┌──

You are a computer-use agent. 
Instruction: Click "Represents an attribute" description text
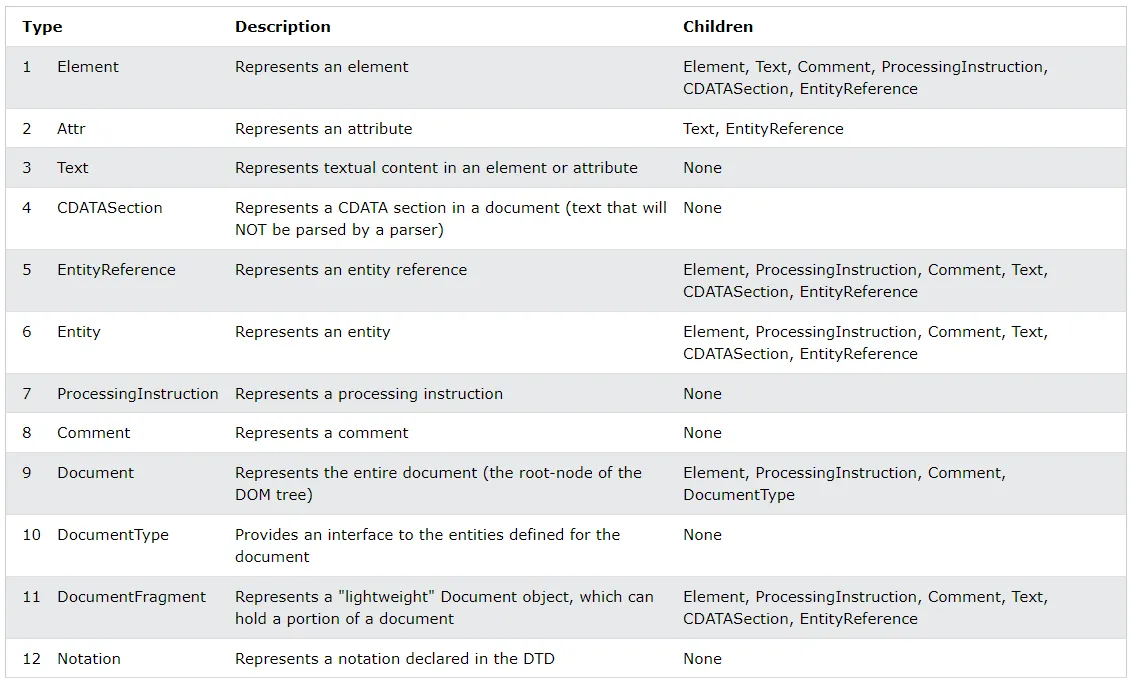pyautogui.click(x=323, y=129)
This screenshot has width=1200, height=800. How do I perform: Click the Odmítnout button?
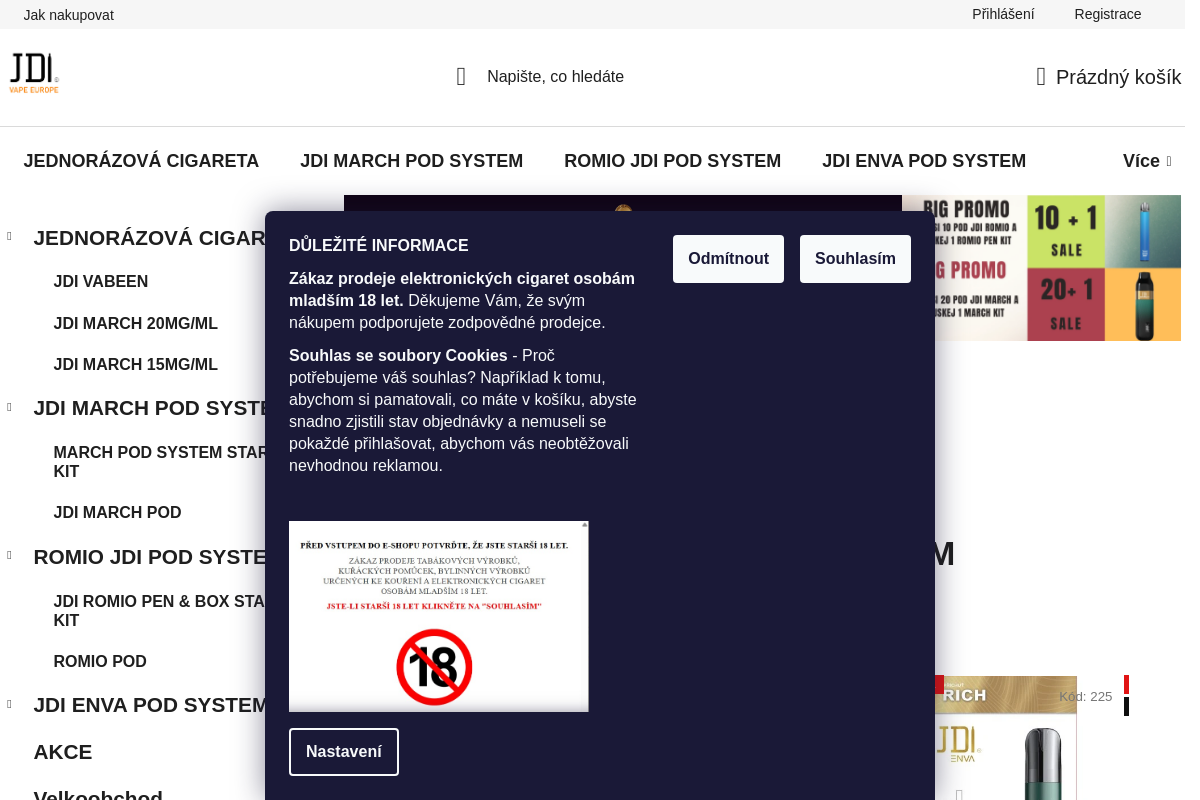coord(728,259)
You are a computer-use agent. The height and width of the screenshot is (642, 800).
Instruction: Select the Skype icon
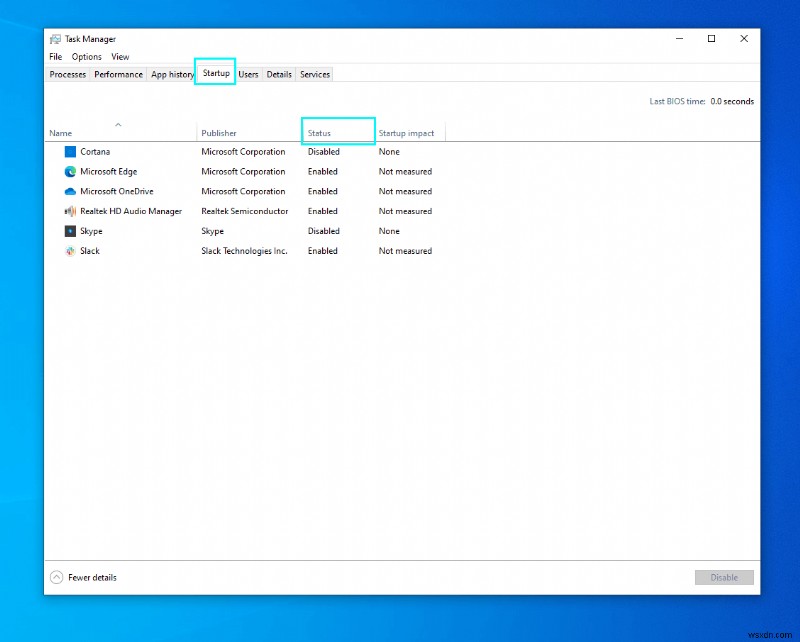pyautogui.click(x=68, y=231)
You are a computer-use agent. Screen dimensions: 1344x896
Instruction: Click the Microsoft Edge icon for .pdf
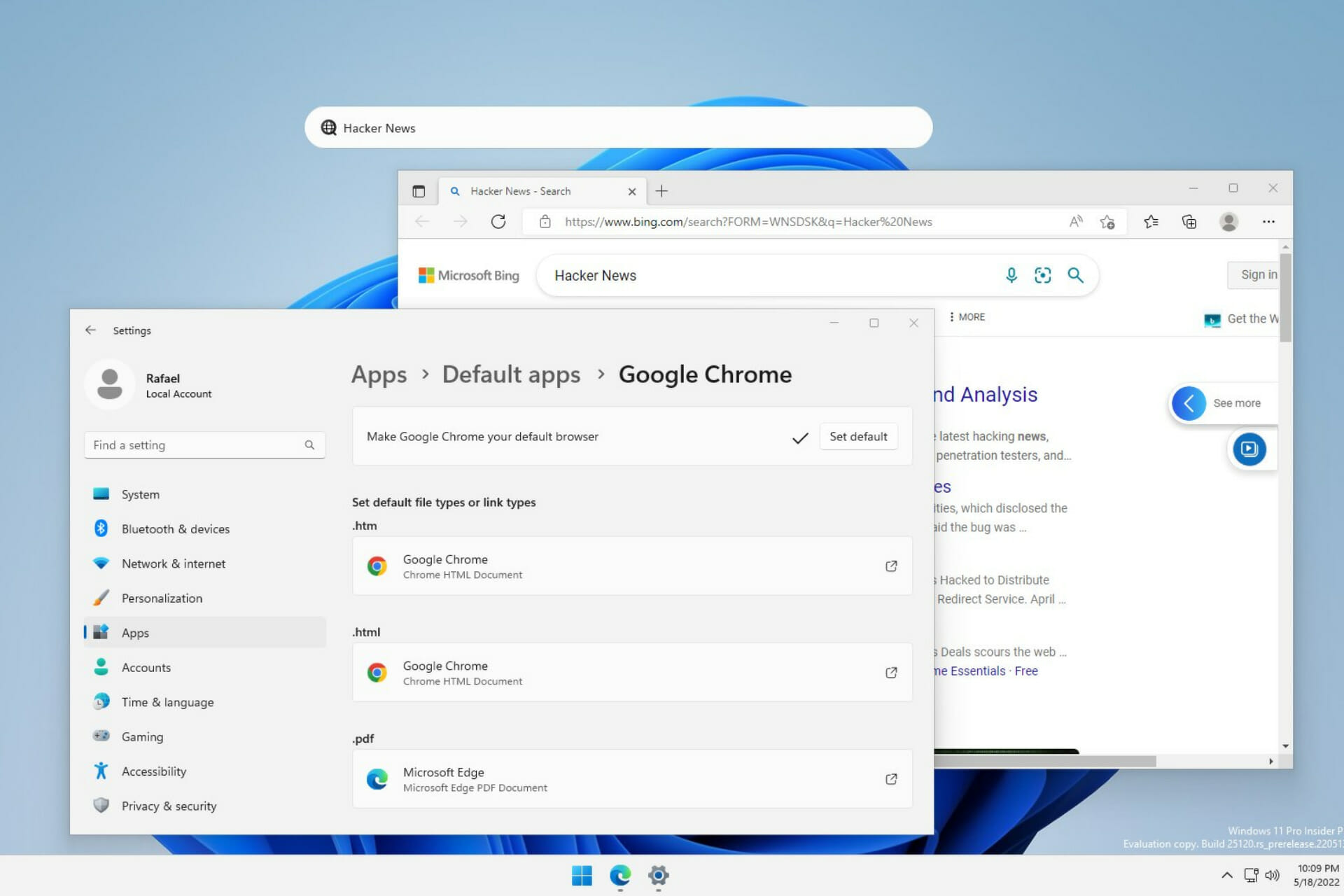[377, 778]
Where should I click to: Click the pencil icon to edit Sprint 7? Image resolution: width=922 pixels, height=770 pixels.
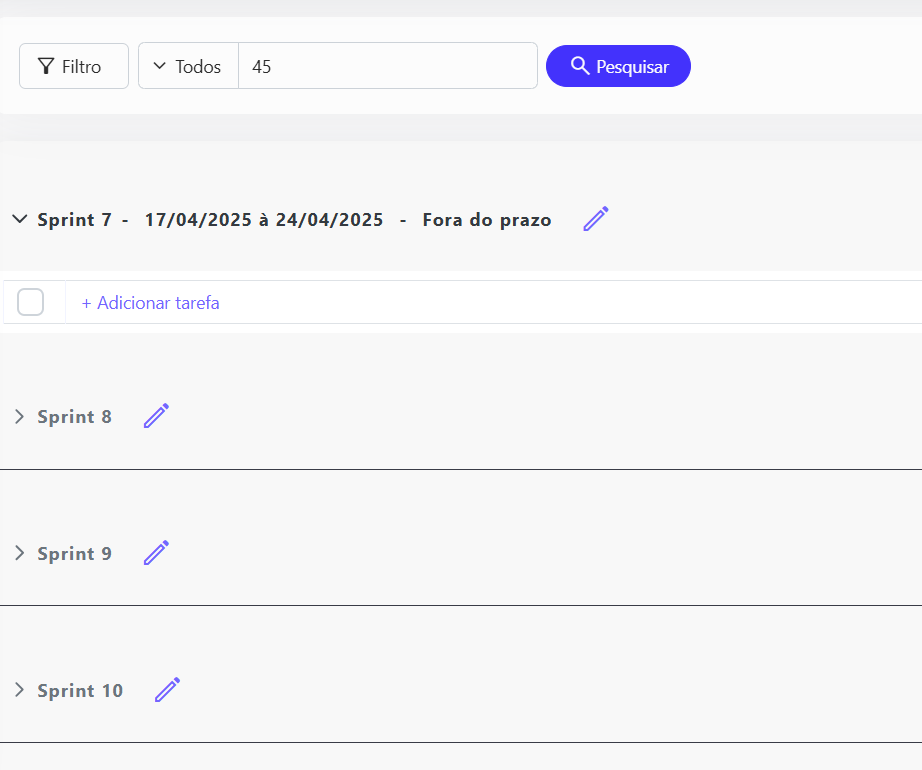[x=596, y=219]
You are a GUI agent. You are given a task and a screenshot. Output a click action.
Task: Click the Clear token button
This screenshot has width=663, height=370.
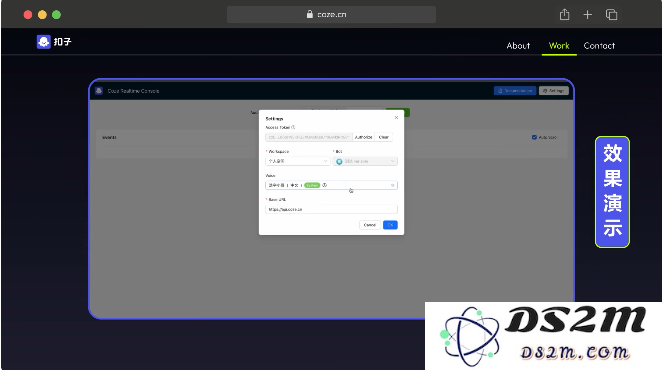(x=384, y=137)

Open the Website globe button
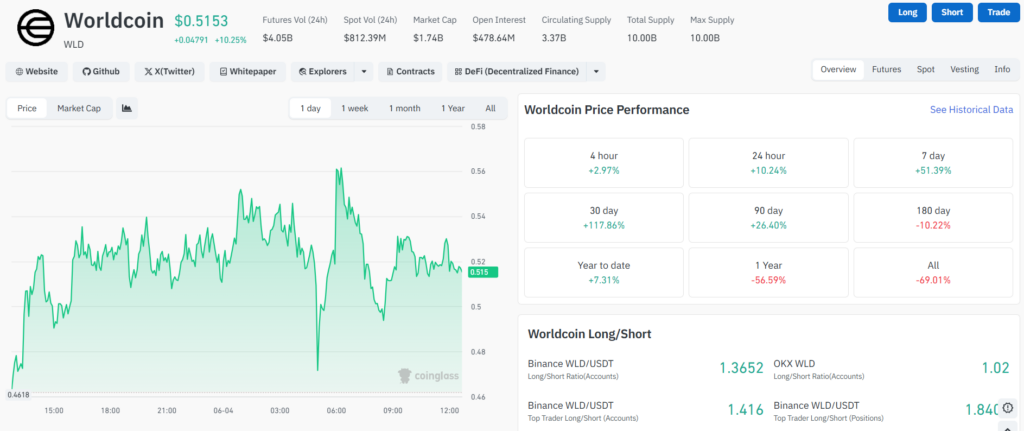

└──

Problem details
From the line that contains "Task: Click the Clear token button" through the last line of the listing, copy each line exactly; both end lines stay in, and pictures stay out.

Result of this exercise
Task: Click the Clear token button
This screenshot has width=663, height=370.
(x=384, y=137)

Open the Website globe button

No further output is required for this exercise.